No significant circularity

full rationale

The paper is a purely empirical benchmark study. It defines three tasks, constructs 1,818 human-verified instances across synthetic and real datasets with controlled acoustic difficulty, runs twelve LALMs, and reports direct performance metrics (detection accuracy, ranking quality, degradation under textual context). No equations, parameter fits, uniqueness theorems, or self-citations are used to derive the central claims; the text-over-acoustics bias is observed from the experimental patterns themselves. The work is self-contained against external benchmarks and human ground truth.

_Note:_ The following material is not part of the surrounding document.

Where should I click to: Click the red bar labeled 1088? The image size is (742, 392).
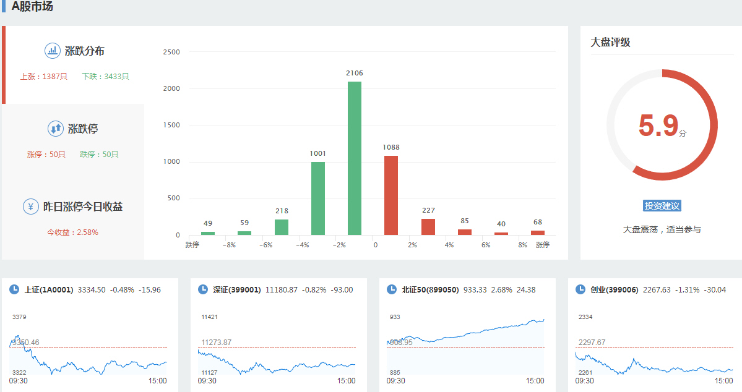coord(391,195)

Axiom & Free-Parameter Ledger

0 free parameters · 1 axioms · 0 invented entities

The central claim rests on the domain assumption that human verification produces accurate ground-truth labels for speaker consistency and that the chosen tasks reflect real-world evaluation needs. No free parameters are fitted and no new entities are postulated.

axioms (1)
  • domain assumption Human verification provides reliable ground truth for speaker consistency labels.
    The paper uses 1,818 human-verified instances as the basis for all model evaluations.